• Required work:
Reproduce each of the rows below word for word, keeping every line as it stands.

:::

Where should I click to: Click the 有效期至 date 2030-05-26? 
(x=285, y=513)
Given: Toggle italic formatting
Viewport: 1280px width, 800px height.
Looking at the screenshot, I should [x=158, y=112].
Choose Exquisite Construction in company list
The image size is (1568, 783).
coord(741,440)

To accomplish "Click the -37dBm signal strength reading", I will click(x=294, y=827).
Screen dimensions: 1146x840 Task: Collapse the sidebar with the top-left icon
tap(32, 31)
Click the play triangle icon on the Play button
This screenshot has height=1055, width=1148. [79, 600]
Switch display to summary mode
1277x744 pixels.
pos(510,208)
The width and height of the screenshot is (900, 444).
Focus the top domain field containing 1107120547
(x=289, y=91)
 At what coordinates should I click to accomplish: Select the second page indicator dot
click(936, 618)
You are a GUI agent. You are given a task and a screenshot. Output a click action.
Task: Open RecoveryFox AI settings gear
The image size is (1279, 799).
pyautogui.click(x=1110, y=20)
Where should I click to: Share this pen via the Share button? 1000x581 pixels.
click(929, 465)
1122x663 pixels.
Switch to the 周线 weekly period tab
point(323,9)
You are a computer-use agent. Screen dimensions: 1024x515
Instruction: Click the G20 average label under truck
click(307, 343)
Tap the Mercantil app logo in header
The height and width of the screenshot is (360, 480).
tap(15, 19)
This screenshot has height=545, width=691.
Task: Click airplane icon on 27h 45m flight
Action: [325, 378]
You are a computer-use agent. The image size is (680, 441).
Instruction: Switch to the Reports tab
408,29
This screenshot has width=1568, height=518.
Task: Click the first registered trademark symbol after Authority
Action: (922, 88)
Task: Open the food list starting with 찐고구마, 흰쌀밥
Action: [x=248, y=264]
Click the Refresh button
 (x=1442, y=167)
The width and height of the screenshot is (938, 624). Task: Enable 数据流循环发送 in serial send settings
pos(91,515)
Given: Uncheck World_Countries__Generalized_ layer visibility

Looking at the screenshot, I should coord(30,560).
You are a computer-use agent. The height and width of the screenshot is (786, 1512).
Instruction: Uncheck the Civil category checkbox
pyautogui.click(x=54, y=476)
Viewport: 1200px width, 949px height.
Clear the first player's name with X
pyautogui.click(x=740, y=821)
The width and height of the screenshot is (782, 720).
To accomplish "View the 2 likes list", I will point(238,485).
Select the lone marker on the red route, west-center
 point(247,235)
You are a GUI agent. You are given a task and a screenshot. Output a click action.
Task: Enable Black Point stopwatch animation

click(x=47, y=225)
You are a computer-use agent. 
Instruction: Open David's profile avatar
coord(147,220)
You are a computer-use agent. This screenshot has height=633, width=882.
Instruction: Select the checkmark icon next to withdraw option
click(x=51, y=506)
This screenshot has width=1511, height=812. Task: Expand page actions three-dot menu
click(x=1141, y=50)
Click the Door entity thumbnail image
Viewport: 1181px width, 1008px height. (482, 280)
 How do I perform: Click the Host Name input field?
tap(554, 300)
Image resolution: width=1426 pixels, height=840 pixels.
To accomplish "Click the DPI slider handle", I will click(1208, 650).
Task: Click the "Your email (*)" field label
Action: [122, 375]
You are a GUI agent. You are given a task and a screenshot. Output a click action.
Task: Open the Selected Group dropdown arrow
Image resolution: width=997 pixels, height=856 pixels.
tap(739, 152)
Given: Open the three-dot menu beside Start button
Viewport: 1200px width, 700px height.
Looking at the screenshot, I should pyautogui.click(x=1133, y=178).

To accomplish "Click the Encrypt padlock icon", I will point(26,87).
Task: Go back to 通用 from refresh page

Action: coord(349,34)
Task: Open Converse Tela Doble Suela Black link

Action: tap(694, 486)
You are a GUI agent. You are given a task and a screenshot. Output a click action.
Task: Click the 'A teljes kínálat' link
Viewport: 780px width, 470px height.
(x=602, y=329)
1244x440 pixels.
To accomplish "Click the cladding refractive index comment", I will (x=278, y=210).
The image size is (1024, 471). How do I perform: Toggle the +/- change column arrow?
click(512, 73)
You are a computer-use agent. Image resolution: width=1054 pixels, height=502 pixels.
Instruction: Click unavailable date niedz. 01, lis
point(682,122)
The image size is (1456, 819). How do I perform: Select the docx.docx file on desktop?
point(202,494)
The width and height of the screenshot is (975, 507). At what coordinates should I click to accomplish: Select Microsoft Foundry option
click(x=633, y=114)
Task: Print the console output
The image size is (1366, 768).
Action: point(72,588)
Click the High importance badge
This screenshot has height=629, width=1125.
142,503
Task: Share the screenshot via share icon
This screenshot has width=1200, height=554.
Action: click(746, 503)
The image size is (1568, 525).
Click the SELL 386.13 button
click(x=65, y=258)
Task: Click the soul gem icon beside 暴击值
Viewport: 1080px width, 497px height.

:::

• The output:
Where should I click to: Click the 有效期至 date 2030-05-26? 
(x=285, y=513)
Given: Toggle italic formatting
Viewport: 1280px width, 800px height.
Looking at the screenshot, I should [x=158, y=112].
Choose Exquisite Construction in company list
The image size is (1568, 783).
coord(741,440)

To accomplish "Click the -37dBm signal strength reading", I will click(x=294, y=827).
Screen dimensions: 1146x840 Task: Collapse the sidebar with the top-left icon
tap(32, 31)
Click the play triangle icon on the Play button
This screenshot has height=1055, width=1148. [79, 600]
Switch display to summary mode
1277x744 pixels.
pos(510,208)
The width and height of the screenshot is (900, 444).
Focus the top domain field containing 1107120547
(x=289, y=91)
 At what coordinates should I click to accomplish: Select the second page indicator dot
click(936, 618)
You are a GUI agent. You are given a task and a screenshot. Output a click action.
Task: Open RecoveryFox AI settings gear
The image size is (1279, 799).
pyautogui.click(x=1110, y=20)
Where should I click to: Share this pen via the Share button? 1000x581 pixels.
click(929, 465)
1122x663 pixels.
Switch to the 周线 weekly period tab
point(323,9)
You are a computer-use agent. Screen dimensions: 1024x515
Instruction: Click the G20 average label under truck
click(307, 343)
Tap the Mercantil app logo in header
The height and width of the screenshot is (360, 480).
tap(15, 19)
This screenshot has height=545, width=691.
Task: Click airplane icon on 27h 45m flight
Action: [325, 378]
You are a computer-use agent. The image size is (680, 441).
Instruction: Switch to the Reports tab
408,29
This screenshot has width=1568, height=518.
Task: Click the first registered trademark symbol after Authority
Action: (922, 88)
Task: Open the food list starting with 찐고구마, 흰쌀밥
Action: [x=248, y=264]
Click the Refresh button
 (x=1442, y=167)
The width and height of the screenshot is (938, 624). Task: Enable 数据流循环发送 in serial send settings
pos(91,515)
Given: Uncheck World_Countries__Generalized_ layer visibility

Looking at the screenshot, I should coord(30,560).
You are a computer-use agent. The height and width of the screenshot is (786, 1512).
Instruction: Uncheck the Civil category checkbox
pyautogui.click(x=54, y=476)
Viewport: 1200px width, 949px height.
Clear the first player's name with X
pyautogui.click(x=740, y=821)
The width and height of the screenshot is (782, 720).
To accomplish "View the 2 likes list", I will point(238,485).
Select the lone marker on the red route, west-center
 point(247,235)
You are a GUI agent. You are given a task and a screenshot. Output a click action.
Task: Enable Black Point stopwatch animation

click(x=47, y=225)
You are a computer-use agent. 
Instruction: Open David's profile avatar
coord(147,220)
You are a computer-use agent. This screenshot has height=633, width=882.
Instruction: Select the checkmark icon next to withdraw option
click(x=51, y=506)
This screenshot has width=1511, height=812. Task: Expand page actions three-dot menu
click(x=1141, y=50)
Click the Door entity thumbnail image
Viewport: 1181px width, 1008px height. (482, 280)
 How do I perform: Click the Host Name input field?
tap(554, 300)
Image resolution: width=1426 pixels, height=840 pixels.
To accomplish "Click the DPI slider handle", I will click(1208, 650).
Task: Click the "Your email (*)" field label
Action: [122, 375]
You are a GUI agent. You are given a task and a screenshot. Output a click action.
Task: Open the Selected Group dropdown arrow
Image resolution: width=997 pixels, height=856 pixels.
tap(739, 152)
Given: Open the three-dot menu beside Start button
Viewport: 1200px width, 700px height.
Looking at the screenshot, I should pyautogui.click(x=1133, y=178).

To accomplish "Click the Encrypt padlock icon", I will point(26,87).
Task: Go back to 通用 from refresh page

Action: coord(349,34)
Task: Open Converse Tela Doble Suela Black link

Action: tap(694, 486)
You are a GUI agent. You are given a task and a screenshot. Output a click action.
Task: Click the 'A teljes kínálat' link
Viewport: 780px width, 470px height.
(x=602, y=329)
1244x440 pixels.
To accomplish "Click the cladding refractive index comment", I will (x=278, y=210).
The image size is (1024, 471). How do I perform: Toggle the +/- change column arrow?
click(512, 73)
You are a computer-use agent. Image resolution: width=1054 pixels, height=502 pixels.
Instruction: Click unavailable date niedz. 01, lis
point(682,122)
The image size is (1456, 819). How do I perform: Select the docx.docx file on desktop?
point(202,494)
The width and height of the screenshot is (975, 507). At what coordinates should I click to accomplish: Select Microsoft Foundry option
click(x=633, y=114)
Task: Print the console output
The image size is (1366, 768).
Action: point(72,588)
Click the High importance badge
This screenshot has height=629, width=1125.
142,503
Task: Share the screenshot via share icon
This screenshot has width=1200, height=554.
Action: click(746, 503)
The image size is (1568, 525).
Click the SELL 386.13 button
click(x=65, y=258)
Task: Click the soul gem icon beside 暴击值
Viewport: 1080px width, 497px height.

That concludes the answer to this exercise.